Xiao Dou participated in a carnival at NOI, where completing each event earns a badge. Badges only consist of the letters N, O, and I. At the carnival, he collected a string of $K$ badges. The rules for prizes are based on the length of the Longest Common Subsequence (LCS) between the collected string and the prize string. It is known that the length of the prize string is $N$, and the prize string will not contain the three consecutive letters NOI. That is, the prize string will not contain the substring NOI. Now, Xiao Dou wants to know how many different valid prize strings correspond to each possible prize level (where the prize level is defined by the length of the LCS).
Input
The first line contains two integers $N$ and $K$, representing the length of the prize string and the length of the string collected by Xiao Dou, respectively ($N \le 1000, K \le 15$).

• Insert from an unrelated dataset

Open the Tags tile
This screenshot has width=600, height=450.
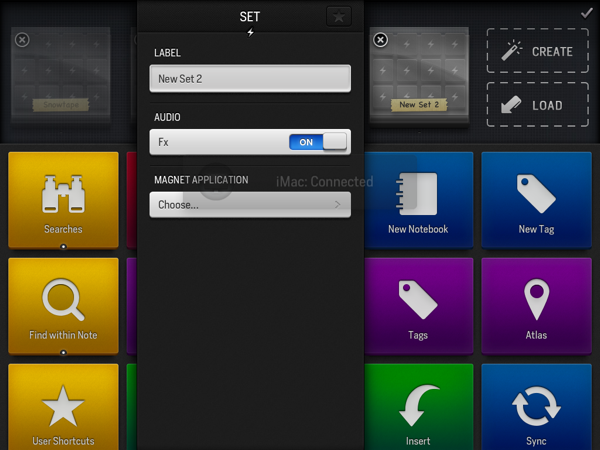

The second line contains a string of length $K$, representing the badges Xiao Dou collected.
Output
The output consists of $K+1$ lines. The $i$-th line represents the number of valid prize strings whose LCS length with the collected string is $i-1$. Since this number can be very large, output the result modulo $10^9 + 7$.
Constraints
- For 10% of the data, $N \le 10, K \le 10$.
- For 30% of the data, $N \le 100, K \le 4$.
- For 100% of the data, $N \le 1000, K \le 15$.
Examples
Input 1
3 2 NO
Output 1
1 19 6
Note
- Prize strings with LCS length 0: III;
- Prize strings with LCS length 2: NON, NNO, NOO, ONO, INO, NIO;
- Excluding NOI, the remaining $19 (26-6-1)$ types have an LCS length of 1.